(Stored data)
○ ○ ○ ○ ○ ○ ○

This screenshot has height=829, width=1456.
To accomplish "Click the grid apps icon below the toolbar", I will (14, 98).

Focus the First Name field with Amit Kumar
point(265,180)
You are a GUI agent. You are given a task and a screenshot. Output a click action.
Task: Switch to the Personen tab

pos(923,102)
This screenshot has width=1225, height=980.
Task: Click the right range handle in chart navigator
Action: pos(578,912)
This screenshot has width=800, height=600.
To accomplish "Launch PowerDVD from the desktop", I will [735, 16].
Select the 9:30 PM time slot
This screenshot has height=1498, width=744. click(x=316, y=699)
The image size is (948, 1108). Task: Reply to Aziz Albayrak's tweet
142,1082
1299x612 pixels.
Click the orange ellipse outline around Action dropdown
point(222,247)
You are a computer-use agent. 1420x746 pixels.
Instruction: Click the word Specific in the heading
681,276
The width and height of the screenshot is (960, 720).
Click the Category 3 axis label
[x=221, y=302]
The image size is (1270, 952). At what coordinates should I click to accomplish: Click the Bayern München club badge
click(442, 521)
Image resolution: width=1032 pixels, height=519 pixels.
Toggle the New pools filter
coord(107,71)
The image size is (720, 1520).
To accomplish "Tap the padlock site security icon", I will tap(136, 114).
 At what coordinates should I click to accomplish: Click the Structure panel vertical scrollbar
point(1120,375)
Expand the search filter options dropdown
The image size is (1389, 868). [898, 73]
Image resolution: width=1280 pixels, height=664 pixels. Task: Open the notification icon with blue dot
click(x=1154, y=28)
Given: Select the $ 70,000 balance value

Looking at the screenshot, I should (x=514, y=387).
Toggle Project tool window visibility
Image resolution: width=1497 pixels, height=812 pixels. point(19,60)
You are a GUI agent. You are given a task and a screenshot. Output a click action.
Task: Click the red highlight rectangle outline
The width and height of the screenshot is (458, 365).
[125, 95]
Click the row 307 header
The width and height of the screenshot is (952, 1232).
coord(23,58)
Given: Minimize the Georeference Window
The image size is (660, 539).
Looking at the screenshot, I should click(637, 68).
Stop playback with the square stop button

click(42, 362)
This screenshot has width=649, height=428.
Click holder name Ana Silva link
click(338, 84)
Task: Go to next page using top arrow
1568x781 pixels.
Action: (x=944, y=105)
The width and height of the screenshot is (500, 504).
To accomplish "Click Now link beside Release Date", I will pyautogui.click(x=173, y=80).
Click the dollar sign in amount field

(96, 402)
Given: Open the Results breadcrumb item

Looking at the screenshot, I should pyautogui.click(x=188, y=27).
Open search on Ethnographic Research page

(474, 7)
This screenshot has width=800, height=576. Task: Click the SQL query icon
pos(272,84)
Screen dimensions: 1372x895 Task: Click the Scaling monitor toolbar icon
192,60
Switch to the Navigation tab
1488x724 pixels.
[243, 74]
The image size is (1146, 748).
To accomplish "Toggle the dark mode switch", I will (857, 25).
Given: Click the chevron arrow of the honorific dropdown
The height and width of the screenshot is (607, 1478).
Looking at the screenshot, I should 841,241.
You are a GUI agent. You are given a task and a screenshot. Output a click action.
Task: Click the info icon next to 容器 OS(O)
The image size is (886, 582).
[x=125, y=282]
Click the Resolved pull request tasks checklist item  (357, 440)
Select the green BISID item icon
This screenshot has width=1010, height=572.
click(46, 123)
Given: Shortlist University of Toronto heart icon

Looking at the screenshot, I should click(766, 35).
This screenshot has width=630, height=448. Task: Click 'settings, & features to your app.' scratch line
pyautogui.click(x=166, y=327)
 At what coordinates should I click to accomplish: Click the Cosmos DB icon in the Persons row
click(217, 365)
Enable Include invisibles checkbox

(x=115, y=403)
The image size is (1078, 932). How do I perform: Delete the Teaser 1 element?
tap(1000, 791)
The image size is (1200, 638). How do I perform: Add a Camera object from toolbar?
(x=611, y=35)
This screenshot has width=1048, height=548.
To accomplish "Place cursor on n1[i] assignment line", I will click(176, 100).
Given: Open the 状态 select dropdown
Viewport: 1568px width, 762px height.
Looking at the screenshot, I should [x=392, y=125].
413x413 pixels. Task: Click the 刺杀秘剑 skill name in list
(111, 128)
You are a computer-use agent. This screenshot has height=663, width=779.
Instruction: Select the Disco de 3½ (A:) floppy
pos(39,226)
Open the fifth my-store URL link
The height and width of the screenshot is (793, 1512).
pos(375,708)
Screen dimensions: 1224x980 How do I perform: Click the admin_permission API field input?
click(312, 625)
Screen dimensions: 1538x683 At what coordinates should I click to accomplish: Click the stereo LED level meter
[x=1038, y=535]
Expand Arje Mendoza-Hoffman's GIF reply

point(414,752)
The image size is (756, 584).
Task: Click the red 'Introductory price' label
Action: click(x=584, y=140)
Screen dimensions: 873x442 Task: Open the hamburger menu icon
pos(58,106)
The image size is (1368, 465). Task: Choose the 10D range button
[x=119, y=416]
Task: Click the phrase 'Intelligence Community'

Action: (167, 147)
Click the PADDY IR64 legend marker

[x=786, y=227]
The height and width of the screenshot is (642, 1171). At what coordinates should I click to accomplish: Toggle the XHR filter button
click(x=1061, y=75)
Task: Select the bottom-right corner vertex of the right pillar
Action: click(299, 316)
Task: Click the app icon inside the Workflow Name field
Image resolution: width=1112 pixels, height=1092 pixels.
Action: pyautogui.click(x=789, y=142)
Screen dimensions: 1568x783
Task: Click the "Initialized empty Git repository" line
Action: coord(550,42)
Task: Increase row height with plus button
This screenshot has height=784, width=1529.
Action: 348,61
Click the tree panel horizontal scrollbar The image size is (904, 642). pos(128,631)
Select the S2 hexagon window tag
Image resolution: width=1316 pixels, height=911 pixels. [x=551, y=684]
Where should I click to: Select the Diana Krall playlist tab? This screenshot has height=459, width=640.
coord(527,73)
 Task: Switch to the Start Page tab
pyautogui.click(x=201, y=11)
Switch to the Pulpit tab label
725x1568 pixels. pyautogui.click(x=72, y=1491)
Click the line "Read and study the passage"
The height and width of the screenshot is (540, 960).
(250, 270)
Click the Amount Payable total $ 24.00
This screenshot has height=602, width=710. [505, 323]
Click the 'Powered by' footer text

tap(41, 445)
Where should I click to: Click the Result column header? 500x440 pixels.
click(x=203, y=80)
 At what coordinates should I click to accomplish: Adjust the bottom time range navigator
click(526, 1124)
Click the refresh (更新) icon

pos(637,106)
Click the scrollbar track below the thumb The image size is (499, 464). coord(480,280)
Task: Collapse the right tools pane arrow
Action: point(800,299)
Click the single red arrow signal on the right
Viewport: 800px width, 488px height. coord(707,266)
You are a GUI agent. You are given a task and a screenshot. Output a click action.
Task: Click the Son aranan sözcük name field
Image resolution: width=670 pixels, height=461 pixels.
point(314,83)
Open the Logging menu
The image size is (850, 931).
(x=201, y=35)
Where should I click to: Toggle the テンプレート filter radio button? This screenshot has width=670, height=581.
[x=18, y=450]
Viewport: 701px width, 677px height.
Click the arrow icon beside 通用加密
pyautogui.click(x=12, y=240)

○ ○ ○ ○ ○ ○ ○

Work task
Could you write out, exactly as they stand, only the lines above that begin at the line with "Screen dimensions: 1224x980" and stop after the line with "Task: Increase row height with plus button"?

Completed task
Screen dimensions: 1224x980 How do I perform: Click the admin_permission API field input?
click(312, 625)
Screen dimensions: 1538x683 At what coordinates should I click to accomplish: Click the stereo LED level meter
[x=1038, y=535]
Expand Arje Mendoza-Hoffman's GIF reply

point(414,752)
The image size is (756, 584).
Task: Click the red 'Introductory price' label
Action: click(x=584, y=140)
Screen dimensions: 873x442 Task: Open the hamburger menu icon
pos(58,106)
The image size is (1368, 465). Task: Choose the 10D range button
[x=119, y=416]
Task: Click the phrase 'Intelligence Community'

Action: (167, 147)
Click the PADDY IR64 legend marker

[x=786, y=227]
The height and width of the screenshot is (642, 1171). At what coordinates should I click to accomplish: Toggle the XHR filter button
click(x=1061, y=75)
Task: Select the bottom-right corner vertex of the right pillar
Action: click(299, 316)
Task: Click the app icon inside the Workflow Name field
Image resolution: width=1112 pixels, height=1092 pixels.
Action: pyautogui.click(x=789, y=142)
Screen dimensions: 1568x783
Task: Click the "Initialized empty Git repository" line
Action: coord(550,42)
Task: Increase row height with plus button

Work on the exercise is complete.